Иван Николаевич жил попрежнему. За завтраком еще обсудит с Евгенией Андреевной домашние дела, а к обеду уже ускачет от Новоспасского за десятки верст. Кто ставит в казну хлеб, расширяет конский завод, скупает коноплю, а по пути закладывает белильню для холстов – тот от себя не зависит. И чем больше встает перед человеком препон, чем чаще проваливаются задуманные дела, тем с большей энергией берется за новые Иван Николаевич.

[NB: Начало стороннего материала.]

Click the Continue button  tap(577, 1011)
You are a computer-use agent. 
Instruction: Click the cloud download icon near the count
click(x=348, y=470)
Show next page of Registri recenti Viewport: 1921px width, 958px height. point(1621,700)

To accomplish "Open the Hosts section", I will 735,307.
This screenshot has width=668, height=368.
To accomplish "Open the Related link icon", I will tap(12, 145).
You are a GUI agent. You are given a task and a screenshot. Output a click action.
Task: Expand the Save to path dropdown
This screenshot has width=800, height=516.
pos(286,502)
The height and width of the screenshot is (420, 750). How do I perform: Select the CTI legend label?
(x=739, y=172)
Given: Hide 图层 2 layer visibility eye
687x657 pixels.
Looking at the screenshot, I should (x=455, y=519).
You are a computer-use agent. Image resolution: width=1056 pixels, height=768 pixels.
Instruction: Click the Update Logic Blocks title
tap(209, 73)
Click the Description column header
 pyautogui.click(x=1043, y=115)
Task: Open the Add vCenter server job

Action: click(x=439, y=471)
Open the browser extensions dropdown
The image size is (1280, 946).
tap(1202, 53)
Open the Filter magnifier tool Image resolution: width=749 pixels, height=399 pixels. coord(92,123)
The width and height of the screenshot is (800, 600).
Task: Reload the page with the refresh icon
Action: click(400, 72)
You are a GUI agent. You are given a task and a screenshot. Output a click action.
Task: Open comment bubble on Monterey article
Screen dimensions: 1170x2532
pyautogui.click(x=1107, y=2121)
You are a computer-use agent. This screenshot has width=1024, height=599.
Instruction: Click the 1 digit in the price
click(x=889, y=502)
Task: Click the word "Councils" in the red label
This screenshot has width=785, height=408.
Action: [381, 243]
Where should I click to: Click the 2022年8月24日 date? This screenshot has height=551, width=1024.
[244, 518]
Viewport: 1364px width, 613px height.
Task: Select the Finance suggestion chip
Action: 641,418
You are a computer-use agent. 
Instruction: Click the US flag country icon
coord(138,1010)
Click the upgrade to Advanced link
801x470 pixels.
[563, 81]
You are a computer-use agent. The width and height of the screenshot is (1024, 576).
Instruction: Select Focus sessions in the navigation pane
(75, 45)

Конечно, меньше всего думал при этом новоспасский действователь о музыке. Но по капризу судьбы именно ему было на роду написано возить в Новоспасское музыкантов. Если завез когда-то Иван Николаевич Варвару Федоровну да подобрал итальянца, это бы еще полбеды. Куда больше подкузьмила Ивана Николаевича новая гувернантка, госпожа Гемпель. Собственно, сама-то гувернантка ни в каких ожиданиях Ивана Николаевича не обманула. Но надо же было госпоже Гемпель состоять в браке с сыном органиста из Веймара! Когда Карл Федорович Гемпель следом за женой прибыл в Новоспасское, Иван Николаевич быстро понял, что от сына органиста нечего ждать пользы ни по счетной части, ни даже в белении холстов.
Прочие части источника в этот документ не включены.